Come For The Ghosts, Stay for the Pie

My sister sent me a story describing ghostly goings-on down the hill from her house and followed that up with a story that includes a video of ghost hunters investigating the “devil’s footprint” found at the same site. Although I’ve made some good fun of the video (e.g. the “shocking” failure of the camera batteries, likely due to purchase at the local discounter, Marden’s; the placement of the “footprint”, which suggested a very short person practicing their kickboxing moves), this does make an excellent setting for a story. It need not be the obvious ghost story (or reboot of “The Rocky Horror Picture Show,” the opening segment of which it brings to mind), as the old meeting house turned church looks ripe for stories about a struggling rural town facing a fateful vote or the rummage sale where they accidentally sold the priceless (object of your choice) for 75 cents on the bargain table. I can just smell the strawberry rhubarb pie on the pastry table.

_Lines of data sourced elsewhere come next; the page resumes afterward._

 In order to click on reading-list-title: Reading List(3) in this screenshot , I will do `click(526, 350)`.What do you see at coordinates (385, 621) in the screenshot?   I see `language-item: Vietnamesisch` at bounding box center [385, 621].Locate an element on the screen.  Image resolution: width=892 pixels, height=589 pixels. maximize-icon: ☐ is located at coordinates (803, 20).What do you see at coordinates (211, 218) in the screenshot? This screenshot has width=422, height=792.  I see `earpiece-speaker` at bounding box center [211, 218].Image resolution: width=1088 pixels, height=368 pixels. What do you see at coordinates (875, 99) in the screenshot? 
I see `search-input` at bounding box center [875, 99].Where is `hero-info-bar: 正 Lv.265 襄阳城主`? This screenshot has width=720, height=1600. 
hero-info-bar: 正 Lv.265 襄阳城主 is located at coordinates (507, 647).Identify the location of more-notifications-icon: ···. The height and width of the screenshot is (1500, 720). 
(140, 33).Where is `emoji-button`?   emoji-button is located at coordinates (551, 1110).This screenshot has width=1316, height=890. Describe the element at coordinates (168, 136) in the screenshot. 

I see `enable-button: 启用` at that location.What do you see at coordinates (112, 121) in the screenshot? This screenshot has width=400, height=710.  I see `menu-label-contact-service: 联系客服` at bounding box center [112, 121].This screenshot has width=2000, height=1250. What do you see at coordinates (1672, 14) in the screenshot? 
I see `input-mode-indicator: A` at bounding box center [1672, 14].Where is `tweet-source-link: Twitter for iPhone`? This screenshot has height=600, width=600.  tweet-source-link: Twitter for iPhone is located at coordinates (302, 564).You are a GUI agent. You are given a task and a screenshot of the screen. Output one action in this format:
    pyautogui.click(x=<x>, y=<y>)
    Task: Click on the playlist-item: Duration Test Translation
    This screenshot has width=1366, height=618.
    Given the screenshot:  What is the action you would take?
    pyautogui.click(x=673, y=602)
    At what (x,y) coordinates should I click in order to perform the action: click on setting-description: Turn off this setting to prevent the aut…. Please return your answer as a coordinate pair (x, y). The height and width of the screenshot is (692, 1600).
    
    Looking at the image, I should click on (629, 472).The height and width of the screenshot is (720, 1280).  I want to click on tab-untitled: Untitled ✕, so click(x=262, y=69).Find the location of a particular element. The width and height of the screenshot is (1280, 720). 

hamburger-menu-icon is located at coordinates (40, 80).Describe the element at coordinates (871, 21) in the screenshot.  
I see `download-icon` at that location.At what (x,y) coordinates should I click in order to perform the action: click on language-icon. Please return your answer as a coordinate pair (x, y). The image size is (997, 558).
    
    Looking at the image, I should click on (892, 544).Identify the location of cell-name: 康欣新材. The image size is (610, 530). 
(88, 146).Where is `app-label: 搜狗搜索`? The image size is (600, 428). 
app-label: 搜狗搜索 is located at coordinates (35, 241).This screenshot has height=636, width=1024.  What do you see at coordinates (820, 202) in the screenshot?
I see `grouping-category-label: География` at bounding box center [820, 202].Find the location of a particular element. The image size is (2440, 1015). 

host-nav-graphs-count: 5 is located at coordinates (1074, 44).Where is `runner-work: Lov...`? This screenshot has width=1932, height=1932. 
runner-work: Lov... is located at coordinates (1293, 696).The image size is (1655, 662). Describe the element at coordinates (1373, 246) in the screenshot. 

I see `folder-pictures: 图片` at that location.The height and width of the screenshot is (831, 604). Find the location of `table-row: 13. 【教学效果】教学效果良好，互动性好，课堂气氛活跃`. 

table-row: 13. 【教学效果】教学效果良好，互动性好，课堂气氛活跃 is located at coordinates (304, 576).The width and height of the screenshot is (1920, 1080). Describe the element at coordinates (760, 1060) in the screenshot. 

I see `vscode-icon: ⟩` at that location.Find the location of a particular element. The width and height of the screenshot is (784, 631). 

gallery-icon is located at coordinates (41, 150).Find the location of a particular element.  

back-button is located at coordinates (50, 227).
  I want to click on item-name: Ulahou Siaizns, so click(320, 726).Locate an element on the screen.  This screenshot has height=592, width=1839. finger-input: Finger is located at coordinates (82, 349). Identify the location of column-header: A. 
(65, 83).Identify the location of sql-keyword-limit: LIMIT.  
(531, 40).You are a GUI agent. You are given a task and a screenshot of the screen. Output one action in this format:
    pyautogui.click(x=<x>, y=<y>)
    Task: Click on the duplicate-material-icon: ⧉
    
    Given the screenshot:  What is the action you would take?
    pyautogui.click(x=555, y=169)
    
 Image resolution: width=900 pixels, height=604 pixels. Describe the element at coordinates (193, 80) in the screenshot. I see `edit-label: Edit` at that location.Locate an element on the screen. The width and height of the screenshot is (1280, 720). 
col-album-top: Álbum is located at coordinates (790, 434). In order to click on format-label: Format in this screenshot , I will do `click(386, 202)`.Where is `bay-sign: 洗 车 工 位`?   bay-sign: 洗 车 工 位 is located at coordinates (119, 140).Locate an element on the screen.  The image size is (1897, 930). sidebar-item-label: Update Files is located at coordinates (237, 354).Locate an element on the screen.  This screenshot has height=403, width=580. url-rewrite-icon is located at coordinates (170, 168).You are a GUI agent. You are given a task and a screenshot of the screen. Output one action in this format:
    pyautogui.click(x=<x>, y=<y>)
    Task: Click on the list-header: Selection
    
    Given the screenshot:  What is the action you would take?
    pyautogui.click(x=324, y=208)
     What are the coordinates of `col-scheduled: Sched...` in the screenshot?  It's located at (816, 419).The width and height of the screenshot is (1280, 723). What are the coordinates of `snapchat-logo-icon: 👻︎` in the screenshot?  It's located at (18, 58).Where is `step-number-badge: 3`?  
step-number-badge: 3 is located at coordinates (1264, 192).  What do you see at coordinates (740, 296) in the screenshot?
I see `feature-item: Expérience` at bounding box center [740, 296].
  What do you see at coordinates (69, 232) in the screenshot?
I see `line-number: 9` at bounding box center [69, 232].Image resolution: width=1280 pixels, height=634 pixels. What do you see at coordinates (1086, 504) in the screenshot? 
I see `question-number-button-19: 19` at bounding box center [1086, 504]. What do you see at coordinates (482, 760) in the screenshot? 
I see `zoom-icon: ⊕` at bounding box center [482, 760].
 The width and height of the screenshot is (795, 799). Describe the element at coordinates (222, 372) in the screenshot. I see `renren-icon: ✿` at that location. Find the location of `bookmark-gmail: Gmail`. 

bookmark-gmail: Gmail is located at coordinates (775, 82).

P.S. My sister strenuously objected to the use “middle of nowhere” throughout the video. Considering that this road connects to a busy artery running into the state capital and this is Maine (where true “nowhere” can be found in places with names like “T2R10” that have few paved roads and more moose than people), I’d agree. Furthermore, you’d want to make sure your rummage sale was well connected enough to attract the fateful buyer. Town size perception distortion is a favorite topic of mine and very likely to be my next post.

PostScript: While perusing “devil’s footprint” stories (of which I knew there were many, especially in New England) I found a longer and more coherent piece about my sister’s weird backyard.